Gems from Amartya in An Uncertain Glory

I'm learning a lot from reading An Uncertain Glory which Amartya kindly sent me.  They take a loving and critical look at this great country, expressing grave concern that although in GDP terms there has been enormous progress, in other social and development indicators, such as health and education, the situation is seriously disappointing.

One basic problem is that India failed to invest in education. "Indian planners were at the opposite pole from planners in all the Communist countries ....[who] all valued universal standard school education. Interestingly they were also ignoring... Milton Friedman, who submitted an enlightening 'memorandum to the government of India' in 1955 where he emphatically argued that Indian planning was giving too much importance to physical capital and grossly neglecting 'human capital'."

They compare India with other South Asian countries and note that Bangladesh, with a much lower per capita income, is ahead of India on many social issues (including life expectancy at birth).

They have an excellent though of course rather depressing chapter on Accountability and Corruption. They point out the need to distinguish between  "two different questions:
  1. In what areas can the public sector, given feasibly good arrangements, serve the interests of the public better than the private sector?
  2. How  can public sector institutions be made accountable so that the serve well the purposes for which they are set up?"
They instance India's electricity sector where "A large proportion of electricity supply is actually stolen or unaccounted for, and while those in charge know this, they are not inclined to engage with the problem as it can have significant political consequences."  They say that "the basic lacuna is the almost total absence of responsibility attributed to particular persons who take decisions... without having to face any consequences themselves if things go badly wrong."
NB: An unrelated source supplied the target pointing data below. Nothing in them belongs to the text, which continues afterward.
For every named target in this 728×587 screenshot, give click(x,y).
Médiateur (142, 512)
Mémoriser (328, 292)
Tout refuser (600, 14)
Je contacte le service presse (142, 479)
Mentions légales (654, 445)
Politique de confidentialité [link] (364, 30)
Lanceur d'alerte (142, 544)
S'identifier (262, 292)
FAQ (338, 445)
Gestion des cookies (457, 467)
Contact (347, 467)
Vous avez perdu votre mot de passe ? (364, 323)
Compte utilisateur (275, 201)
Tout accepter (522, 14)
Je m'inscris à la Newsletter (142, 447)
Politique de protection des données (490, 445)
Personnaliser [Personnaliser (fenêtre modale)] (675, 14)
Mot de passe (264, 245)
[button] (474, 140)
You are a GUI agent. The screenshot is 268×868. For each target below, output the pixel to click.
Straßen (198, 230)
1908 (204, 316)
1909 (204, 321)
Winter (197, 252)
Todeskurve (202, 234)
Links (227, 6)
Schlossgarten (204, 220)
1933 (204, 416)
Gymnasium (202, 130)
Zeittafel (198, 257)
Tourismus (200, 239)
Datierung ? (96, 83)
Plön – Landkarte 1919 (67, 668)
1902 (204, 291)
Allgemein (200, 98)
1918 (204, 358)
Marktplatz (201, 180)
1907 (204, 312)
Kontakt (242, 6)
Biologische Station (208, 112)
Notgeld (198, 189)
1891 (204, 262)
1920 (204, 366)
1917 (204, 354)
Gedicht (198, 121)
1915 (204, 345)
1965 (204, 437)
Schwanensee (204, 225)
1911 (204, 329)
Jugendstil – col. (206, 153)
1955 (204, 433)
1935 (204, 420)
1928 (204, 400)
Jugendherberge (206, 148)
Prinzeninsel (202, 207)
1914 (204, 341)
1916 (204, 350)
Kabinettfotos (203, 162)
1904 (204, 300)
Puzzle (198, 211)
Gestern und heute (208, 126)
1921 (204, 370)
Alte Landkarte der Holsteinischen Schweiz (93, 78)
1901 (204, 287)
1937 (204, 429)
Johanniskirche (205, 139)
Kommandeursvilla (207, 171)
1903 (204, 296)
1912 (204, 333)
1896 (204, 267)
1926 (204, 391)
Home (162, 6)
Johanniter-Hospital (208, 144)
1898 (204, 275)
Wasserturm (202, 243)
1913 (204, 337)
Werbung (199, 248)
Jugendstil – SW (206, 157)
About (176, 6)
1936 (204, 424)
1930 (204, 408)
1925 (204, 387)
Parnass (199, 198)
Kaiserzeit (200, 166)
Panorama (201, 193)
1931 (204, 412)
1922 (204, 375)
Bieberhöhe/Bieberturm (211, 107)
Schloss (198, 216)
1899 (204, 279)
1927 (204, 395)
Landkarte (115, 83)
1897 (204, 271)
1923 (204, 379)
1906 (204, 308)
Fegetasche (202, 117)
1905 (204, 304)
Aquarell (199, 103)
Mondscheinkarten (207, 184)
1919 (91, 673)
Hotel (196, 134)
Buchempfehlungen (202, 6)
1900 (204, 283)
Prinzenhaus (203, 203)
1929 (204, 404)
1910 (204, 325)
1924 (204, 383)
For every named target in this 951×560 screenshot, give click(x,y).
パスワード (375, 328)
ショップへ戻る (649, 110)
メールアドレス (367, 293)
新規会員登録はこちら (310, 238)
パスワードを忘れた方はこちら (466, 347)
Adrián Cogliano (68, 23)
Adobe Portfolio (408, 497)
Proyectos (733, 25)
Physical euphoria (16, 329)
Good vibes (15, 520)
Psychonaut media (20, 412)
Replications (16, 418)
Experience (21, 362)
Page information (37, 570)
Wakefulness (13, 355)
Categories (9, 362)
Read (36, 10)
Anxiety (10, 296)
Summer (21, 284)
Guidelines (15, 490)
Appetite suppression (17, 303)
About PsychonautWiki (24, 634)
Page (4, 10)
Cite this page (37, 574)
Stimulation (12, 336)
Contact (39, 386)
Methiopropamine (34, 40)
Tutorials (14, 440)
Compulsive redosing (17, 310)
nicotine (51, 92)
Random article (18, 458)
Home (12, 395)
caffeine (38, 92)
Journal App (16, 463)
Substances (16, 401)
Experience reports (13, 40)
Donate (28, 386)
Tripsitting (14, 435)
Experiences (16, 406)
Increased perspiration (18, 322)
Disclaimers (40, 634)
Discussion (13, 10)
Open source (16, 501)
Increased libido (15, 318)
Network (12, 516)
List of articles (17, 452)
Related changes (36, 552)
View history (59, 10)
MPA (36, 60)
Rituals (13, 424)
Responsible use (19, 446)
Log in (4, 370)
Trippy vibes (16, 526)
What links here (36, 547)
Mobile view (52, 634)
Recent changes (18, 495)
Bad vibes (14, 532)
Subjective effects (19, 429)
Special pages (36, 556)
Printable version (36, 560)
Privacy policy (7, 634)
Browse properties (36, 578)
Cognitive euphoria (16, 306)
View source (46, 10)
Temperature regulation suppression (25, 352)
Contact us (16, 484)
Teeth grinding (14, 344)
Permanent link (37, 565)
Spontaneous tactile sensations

They point out how damaging subsidies of electricity and fertilizer are (the latter accounted for 1.5% of India's GDP in 2008-9 which was more than public expenditure on healthcare!) and "revenue foregone" in taxes is 5% of GDP.

They also note that "no government employee can be prosecuted for dereliction of duty without prior permission of the government, which is rarely granted...'previous sanction' of the concerned government is required even to 'take congnizance' of a violation of the [Prevention of Corruption] Act on the part of a public servant."

There is much more wonderful material which I haven't yet got time to blog. Do read the book!